In 2008, Tom Malloy produced and acted in his original film the Alphabet Killer loosely based on a series of murders in Rochester.
"I really felt that it would take away from the story if we brought it to another city.", Malloy said. We actually shot in places where the original murders took place back in the seventies."
Malloy and the other people involved in making the movie decided to shoot in the Rochester area even though it would have been cheaper to shoot elsewhere.
"We got next to nothing when we first shot here because it was at that time, I think 15 percent tax credit when we first shot here," Malloy said.
In 2010 New York State changed that, setting aside 420-million dollars a year for filmmakers.
"The things that you don't see if you go to the movies, you watch the film, all the things behind the scenes that you don't see," said State Senator Patrick Gallivan. "They get a 30 percent credit for qualifying films," he said.
Governor Cuomo has proposed extending the tax credit for five more years in his budget.
"What I'm proposing now is not to increase the dollar amount of the tax credit, very simply to cut the pie a little bit different to level the playing field," Gallivan said.

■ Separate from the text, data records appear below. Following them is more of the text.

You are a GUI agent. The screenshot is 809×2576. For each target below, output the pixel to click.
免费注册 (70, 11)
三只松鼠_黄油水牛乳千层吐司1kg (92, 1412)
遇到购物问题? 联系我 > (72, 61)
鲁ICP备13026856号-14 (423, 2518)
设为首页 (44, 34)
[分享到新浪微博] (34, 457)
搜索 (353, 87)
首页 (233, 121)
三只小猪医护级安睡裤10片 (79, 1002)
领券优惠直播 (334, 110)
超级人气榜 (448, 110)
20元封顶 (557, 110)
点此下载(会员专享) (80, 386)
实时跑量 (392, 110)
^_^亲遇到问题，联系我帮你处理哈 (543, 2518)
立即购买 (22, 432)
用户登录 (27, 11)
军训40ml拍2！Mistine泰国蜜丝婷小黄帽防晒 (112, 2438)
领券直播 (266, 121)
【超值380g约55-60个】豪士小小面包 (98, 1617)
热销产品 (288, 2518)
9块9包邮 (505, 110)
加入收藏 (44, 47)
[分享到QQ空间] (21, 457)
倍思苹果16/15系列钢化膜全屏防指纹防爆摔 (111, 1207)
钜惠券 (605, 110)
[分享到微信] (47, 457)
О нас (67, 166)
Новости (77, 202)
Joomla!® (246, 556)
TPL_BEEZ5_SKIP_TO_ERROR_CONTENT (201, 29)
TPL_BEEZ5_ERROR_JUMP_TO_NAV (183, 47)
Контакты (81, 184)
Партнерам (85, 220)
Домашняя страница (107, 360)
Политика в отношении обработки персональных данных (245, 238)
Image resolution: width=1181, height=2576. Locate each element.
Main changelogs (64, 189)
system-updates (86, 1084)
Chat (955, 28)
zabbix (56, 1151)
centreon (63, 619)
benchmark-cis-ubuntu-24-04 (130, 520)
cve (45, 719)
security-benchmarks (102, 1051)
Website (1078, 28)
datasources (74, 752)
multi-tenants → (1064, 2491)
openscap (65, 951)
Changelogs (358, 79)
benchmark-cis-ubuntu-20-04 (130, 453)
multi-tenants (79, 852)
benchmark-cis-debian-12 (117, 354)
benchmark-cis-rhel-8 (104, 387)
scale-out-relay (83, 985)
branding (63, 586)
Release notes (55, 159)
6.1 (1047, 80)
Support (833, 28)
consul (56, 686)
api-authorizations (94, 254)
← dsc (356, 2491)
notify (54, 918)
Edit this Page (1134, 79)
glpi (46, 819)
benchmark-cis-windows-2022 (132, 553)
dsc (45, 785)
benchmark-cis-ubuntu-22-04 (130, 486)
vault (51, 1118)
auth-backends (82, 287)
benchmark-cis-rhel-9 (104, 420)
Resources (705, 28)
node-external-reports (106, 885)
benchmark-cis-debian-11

Gallivan wants a tiered system where cities like Rochester and Buffalo could offer a larger refund than New York City and other areas of the state.
"It costs to get them there," Gallivan said. "It costs them to transfer the equipment, the hotels, per diems. So naturally the further you go from the city, New York City that is, the more the cost," he said.
"You have the huge crew base in New York City that's within driving distance of Buffalo and Rochester so all the key people that are in New York City would go up and drive," Malloy said.
Malloy says the system would make filming another movie in Western New York more attractive.
"I can say 'look Mr. or Mrs. Investor, I can get 45 cents to the dollar no matter what so we only need to sell 55 cents on the dollar for the movie to be possible'," Malloy said.
Gallivan says now he needs to convince his colleagues in the Senate and the Assembly the system would be beneficial to the entire state.